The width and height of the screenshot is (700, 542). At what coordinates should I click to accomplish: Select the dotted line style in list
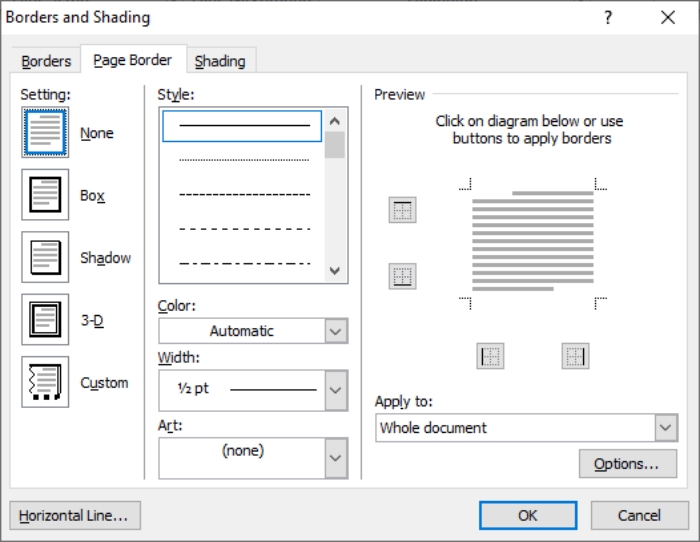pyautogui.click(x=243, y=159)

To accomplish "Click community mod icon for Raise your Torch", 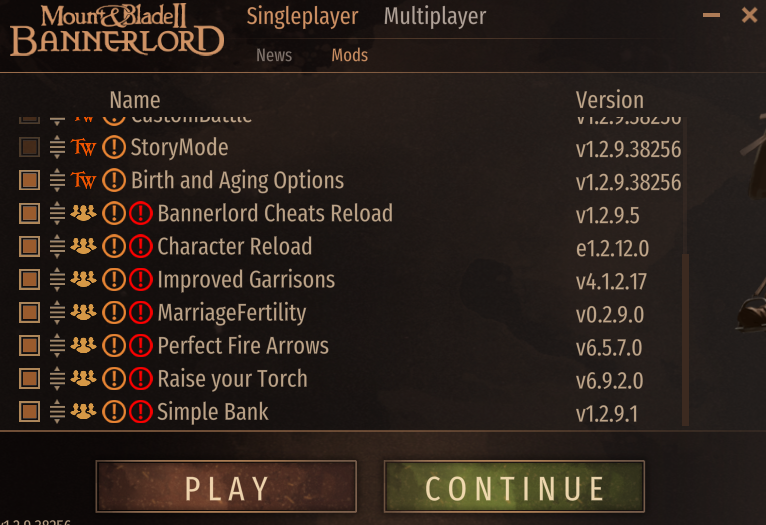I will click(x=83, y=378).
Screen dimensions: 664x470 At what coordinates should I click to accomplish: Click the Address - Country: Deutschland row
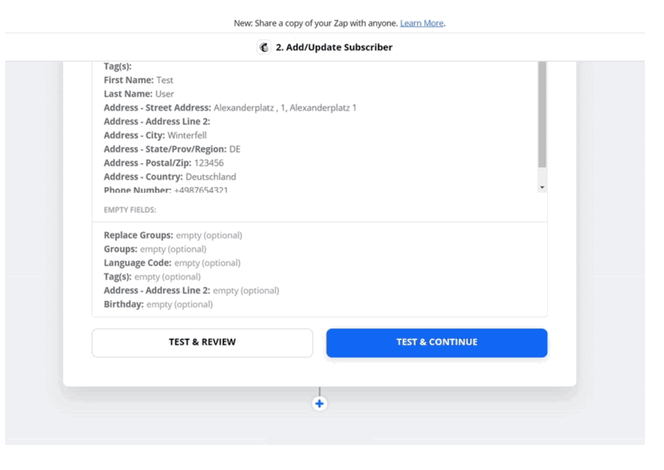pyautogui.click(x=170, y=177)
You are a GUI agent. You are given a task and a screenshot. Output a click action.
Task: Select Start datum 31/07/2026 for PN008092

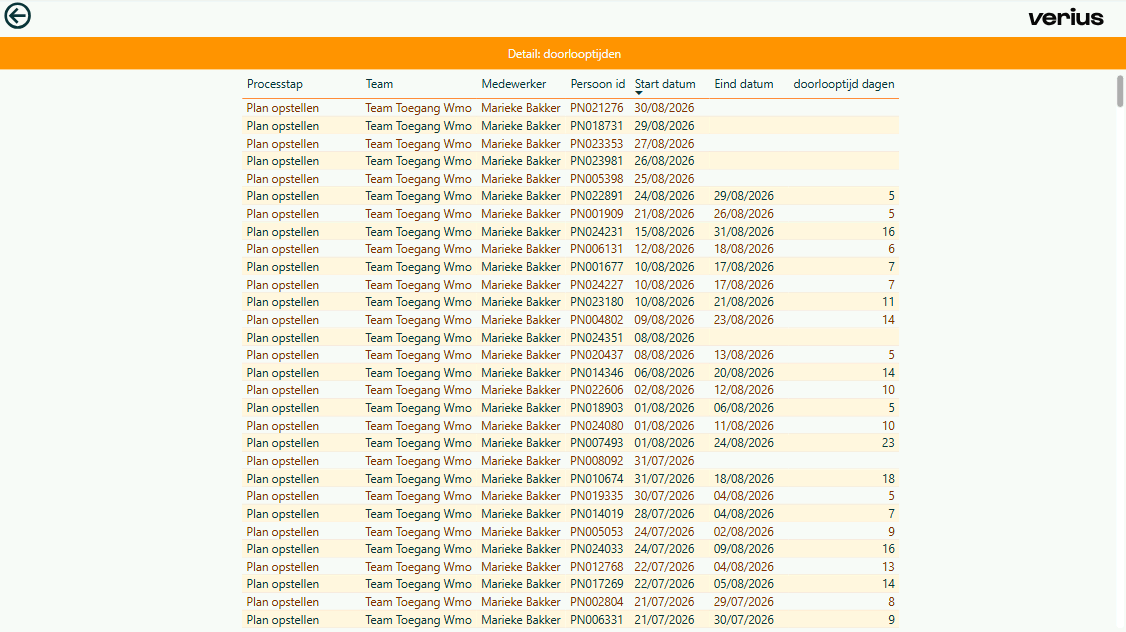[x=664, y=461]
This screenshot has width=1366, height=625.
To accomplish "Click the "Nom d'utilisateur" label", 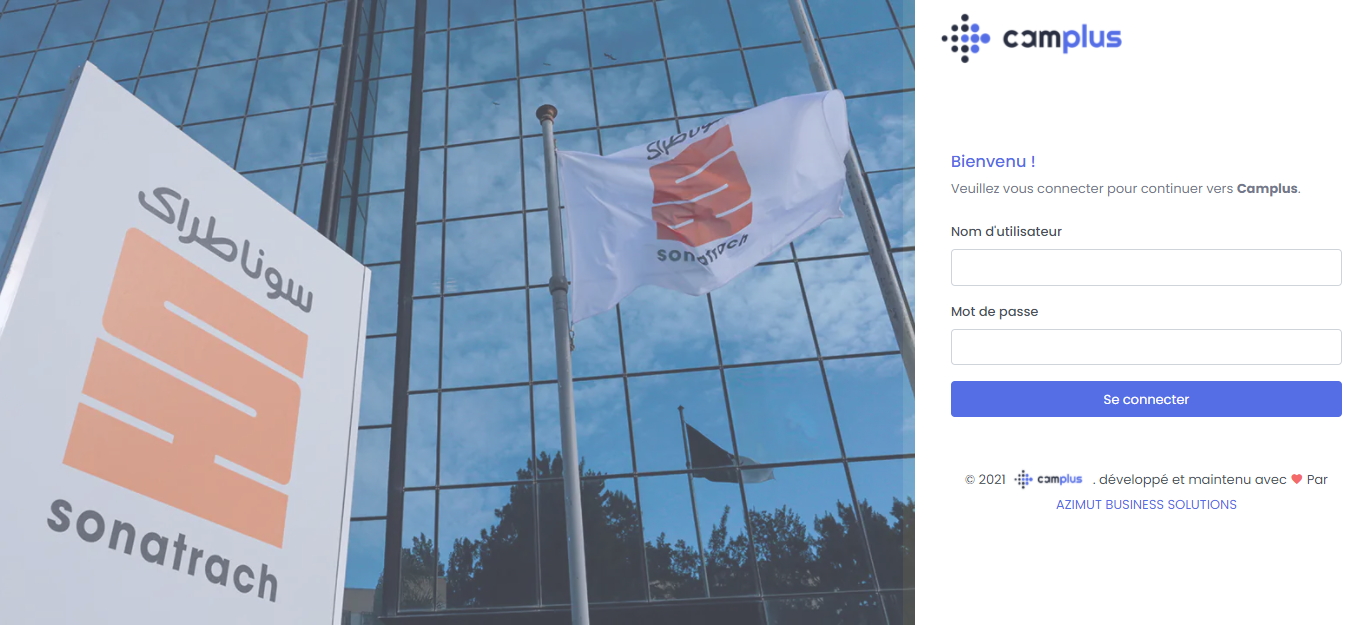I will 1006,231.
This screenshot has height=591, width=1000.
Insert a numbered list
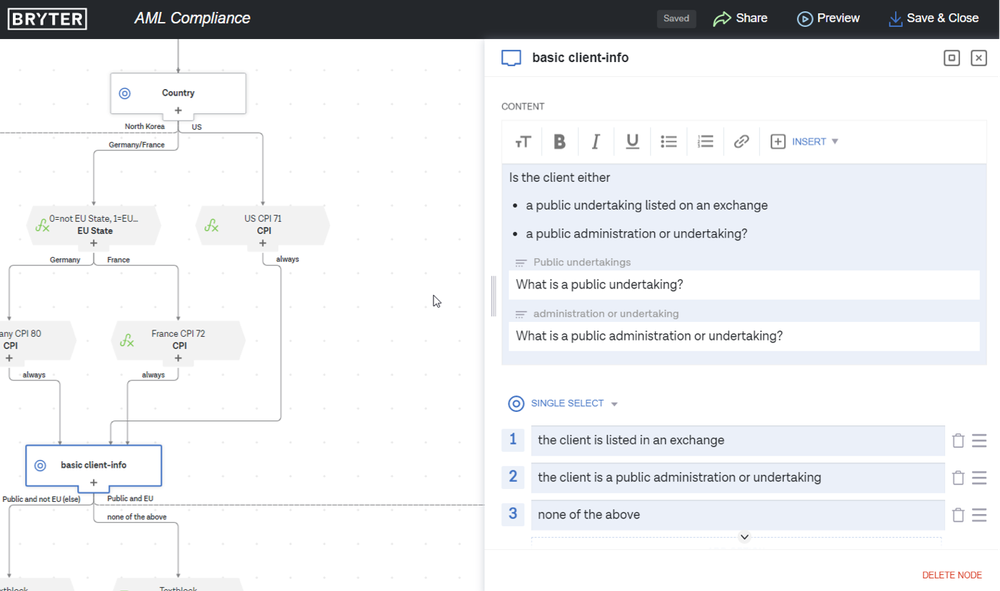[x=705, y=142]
---*---
## Activity
Your reply should be one number, namely how many lines of the material contain "This".

## Task answer
2